Abstract

In COPD, hospital admissions and readmissions account for the majority of health-care costs. The aim of this prospective randomized controlled study was to determine if early pulmonary rehabilitation, commenced as an inpatient and continued after discharge, reduced acute health-care utilization. Consecutive COPD patients (n = 397), admitted with an exacerbation, were screened: 228 satisfied the eligibility criteria, of whom 97 consented to randomization to rehabilitation or usual care. Both intention-to-treat and per-protocol analyses are reported with adherence being defined a priori as participation in at least 75% of rehabilitation sessions. The participants were elderly with severe impairment of pulmonary function, poor health-related quality of life and high COPD-related morbidity. The rehabilitation group demonstrated a 23% (95% CI: 11-36%) risk of readmission at 3 months, with attendees having a 16% (95% CI: 0-32%) risk compared with 32% (95% CI: 19-45%) for usual care.
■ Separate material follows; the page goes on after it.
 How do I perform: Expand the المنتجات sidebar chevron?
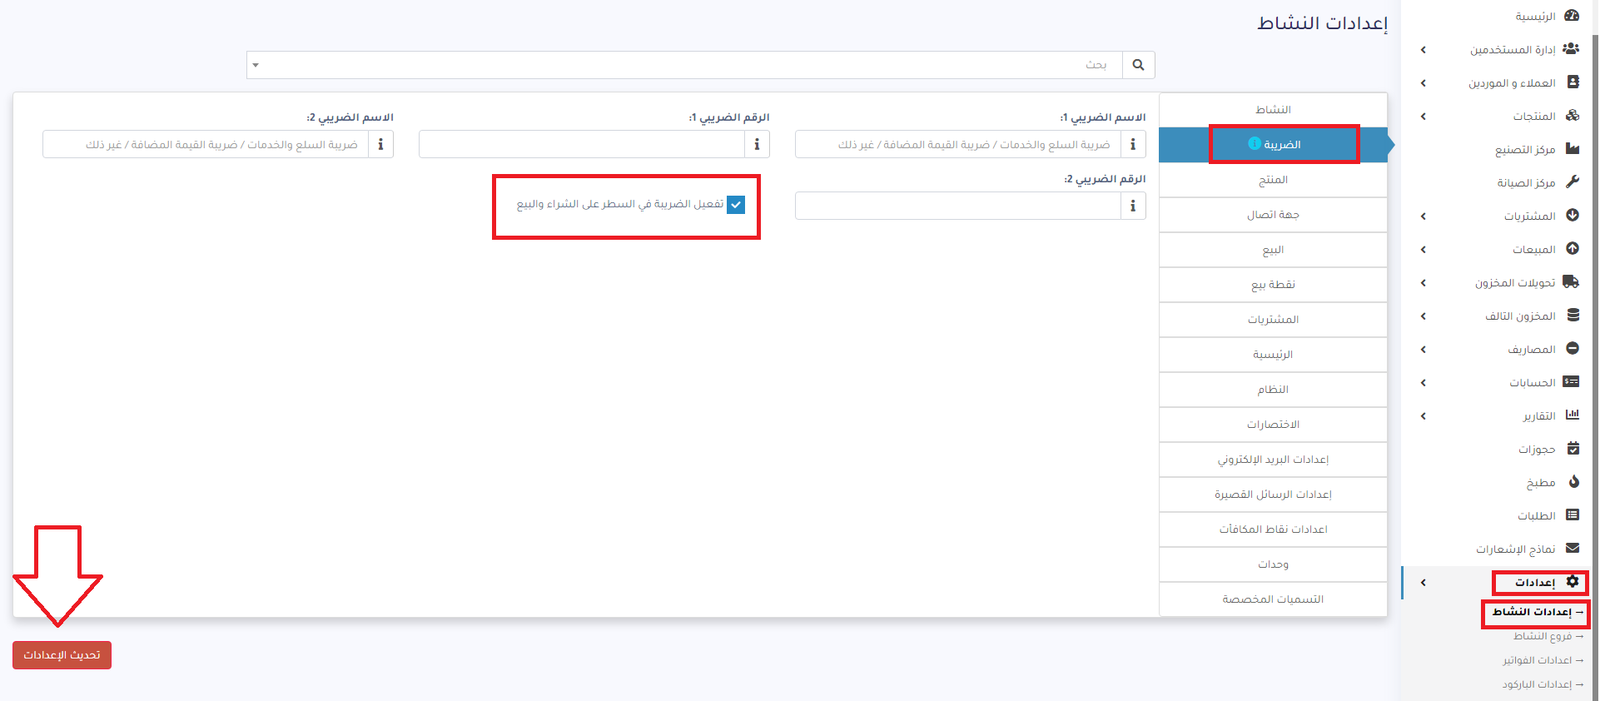(1423, 116)
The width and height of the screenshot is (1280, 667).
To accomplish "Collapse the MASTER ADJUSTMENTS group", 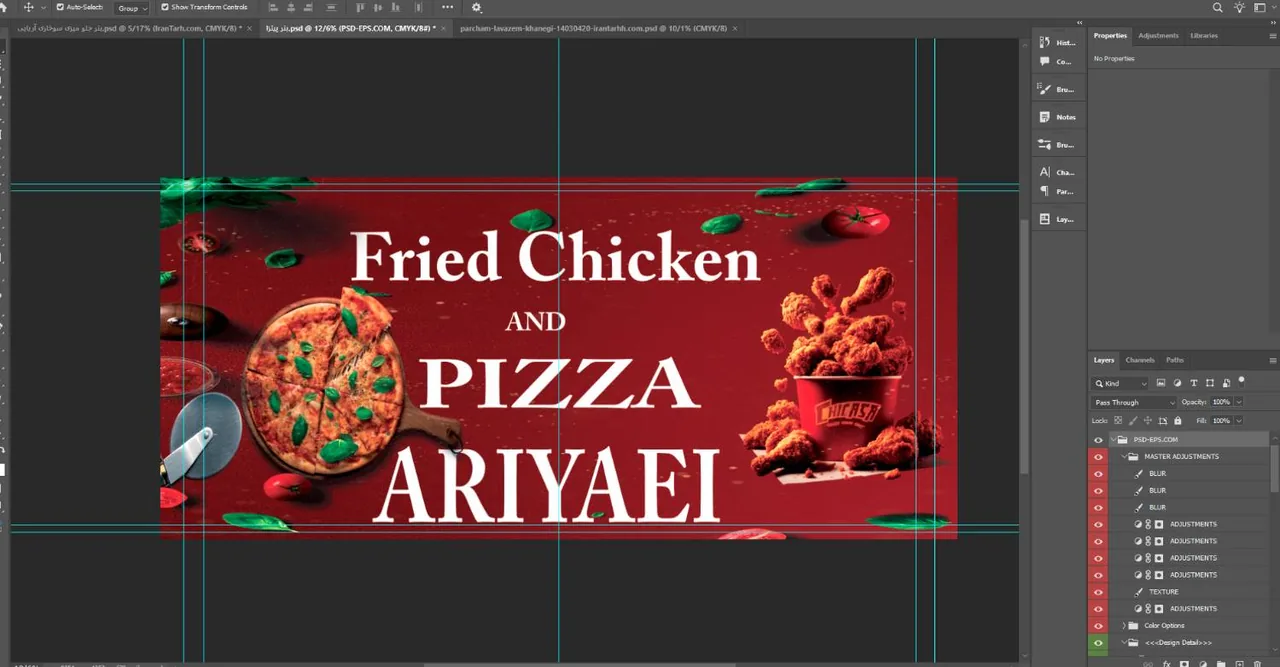I will (x=1124, y=457).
These differences were not significant. There were a total of 79 COPD-related readmission days (1.7 per patient, 95% CI: 0.6-2.7, P = 0.19) in the rehabilitation group, compared with 25 (1.3 per patient, 95% CI: 0-3.1, P = 0.17) for the attendees and 209 (4.2 per patient, 95% CI: 1.7-6.7) for usual care. The BMI, airflow obstruction, dyspnoea and exercise capacity index showed a non-significant trend to greater improvement among attendees compared with those receiving usual care (5.5 (2.3) and 5.6 (2.7) at baseline, improving to 3.7 (1.9) and 4.5 (2.5), respectively, at 3 months). No adverse effects were identified. Early inpatient-outpatient rehabilitation for COPD patients admitted with an exacerbation was feasible and safe, and was associated with a non-significant trend towards reduced acute health-care utilization.